Namun, Indonesia hari ini kembali tak mampu luput dari tragedi. Menjadi sorotan di mata dunia, bukan karena kehebatannya memiliki sumber daya alam yang kaya, melainkan karena deforestasi yang semakin memprihatinkan. Hutan yang merupakan salah satu simpanan kekayaan negeri yang kita cintai, kini tengah berada dalam kejahatan eksploitasi. Ya, KEJAHATAN EKSPLOITASI... yang berarti suatu tindakan merugikan yang tidak pantas dan tidak dapat dibiarkan, yang menimbulkan kegoncangan dalam masyarakat yang disebabkan oleh pemanfaatan sumber daya alam secara berlebihan. Kalimat tersebut bukanlah sekedar penggabungan antara majas hiperbola dan ironi, melainkan kenyataan yang terjadi adalah seperti itu. Hal tersebut bukanlah disebabkan oleh bencana alam yang tak disengaja, melainkan jelas pengaruh sektor ekonomi dalam kapitalisme yang semakin merajarela. Penggundulan untuk konversi lahan dengan cara pembakaran merupakan  jalan utama yang digunakan para kapitalis demi memakmurkan diri di dunia. 
Menurut Greenpeace, pengerusakan hutan menyumbang 20% dari emisi GRK setiap tahun. Diantaranya yang melakukan pengerusakan hutan adalah industri pulp dan kertas, yang ternyata kebanyakan tidak membangun Hutan Tanaman Industri (HTI) terlebih dulu. Akibatnya, bahan baku dari industri ini mengandalkan pembalakan hutan alam secara besar-besaran bahkan terkadang dilakukan secara ilegal. Industri kertas telah merusak hutan seluas >10 juta hektar selama lebih dari 60 tahun terakhir dan telah menggunduli sebanyak 40% dari luas hutan Indonesia. Belum lagi ditambah hutan yang lenyap akibat konversi dan perluasan kelapa sawit. Berkat hal tersebut, Indonesia menjadi negara pencemar polusi ketiga terbesar di dunia setelah Amerika dan Cina. 85% emisi yang dihasilkan adalah bersumber dari penghancuran hutan dan konversi lahan. 

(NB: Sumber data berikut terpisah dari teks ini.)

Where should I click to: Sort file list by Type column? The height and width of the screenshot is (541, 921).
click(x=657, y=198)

Inspektur Utama Badan Nasional Penanggulangan Bencana (BNPB) Bintang Susmanto saat berkunjung ke Banjarmasin, Kalimantan Selatan, Kamis (25/9/2014) berkata  “Ada delapan provinsi di Indonesia berada dalam status siaga darurat bencana asap akibat kebakaran hutan dan lahan. Delapan provinsi itu yaitu Riau, Jambi, Sumatera Selatan, Sumatera Utara, Kalimantan Barat, Kalimantan Tengah, Kalimantan Selatan, dan Kalimantan Timur. Sementara musim kemarau diprediksi hingga Januari 2015”. Bintang mengatakan BNPB dan BPBD tengah membentuk tim terpadu penanggulangan bencana asap serta kebakaran hutan dan lahan di daerah. Satu di antaranya kegiatan hujan buatan melalui teknologi modifikasi cuaca. (http://news.metrotvnews.com/read/2014/09/25/296711/delapan-provinsi-siaga-darurat-kebakaran-hutan)

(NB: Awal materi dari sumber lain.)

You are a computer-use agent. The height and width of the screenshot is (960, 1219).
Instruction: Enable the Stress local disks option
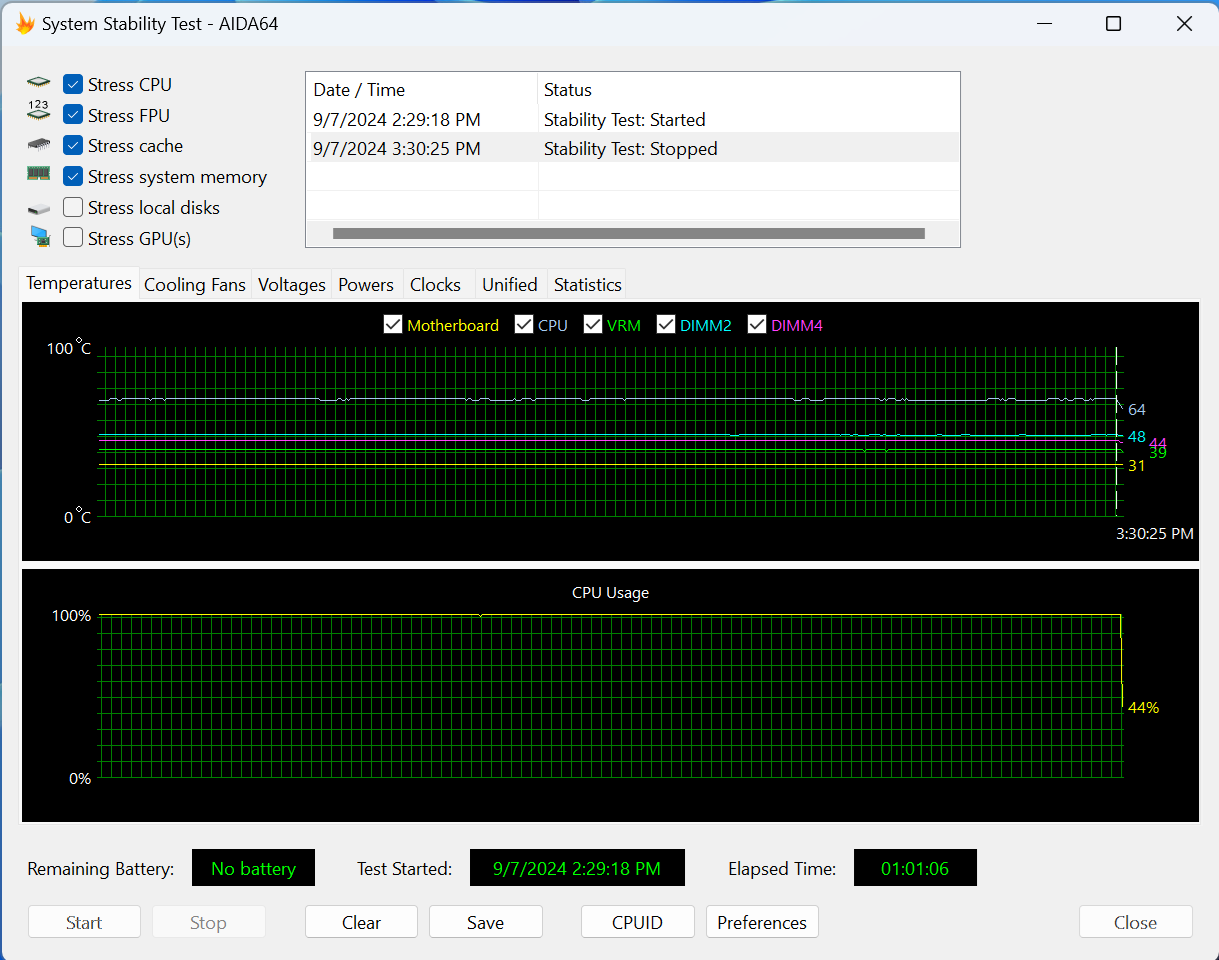tap(72, 207)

Sementara itu, Kepala Badan Penanggulangan Bencana Daerah (BNPB) Sumsel, Syamsul Maarif mengatakan, kebakaran hutan dan lahan di sejumlah provinsi menimbulkan kerugian besar.Selain membahayakan kesehatan masyarakat, pemerintah harus menggelontorkan dana yang tidak sedikit dalam menanggulangi bahaya asap dari kebakaran. Menurut Syamsul, pemerintah telah mencegah terjadinya kebakaran hutan dan lahan dengan mendirikan posko penanggulangan di tiap provinsi yang berpotensi terjadinya kebakaran. Namun Syamsul mengakui tetap saja pihaknya kesulitan melakukan tindak pencegahan. "Persoalannya ini bukan kebakaran tapi dibakar. Harusnya bisa dicegah, tapi antara teori dan praktek di lapangan berbeda. Kenyataannya kita berperang lawan asap sampai padam. Tahun depan akan terjadi lagi begini, kalau kita tidak mengubah cara penanggulangannya lewat pencegahan," paparnya. (http://palembang.tribunnews.com/2014/09/23/wapres-pimpin-rapat-penanggulangan-kebakaran-hutan)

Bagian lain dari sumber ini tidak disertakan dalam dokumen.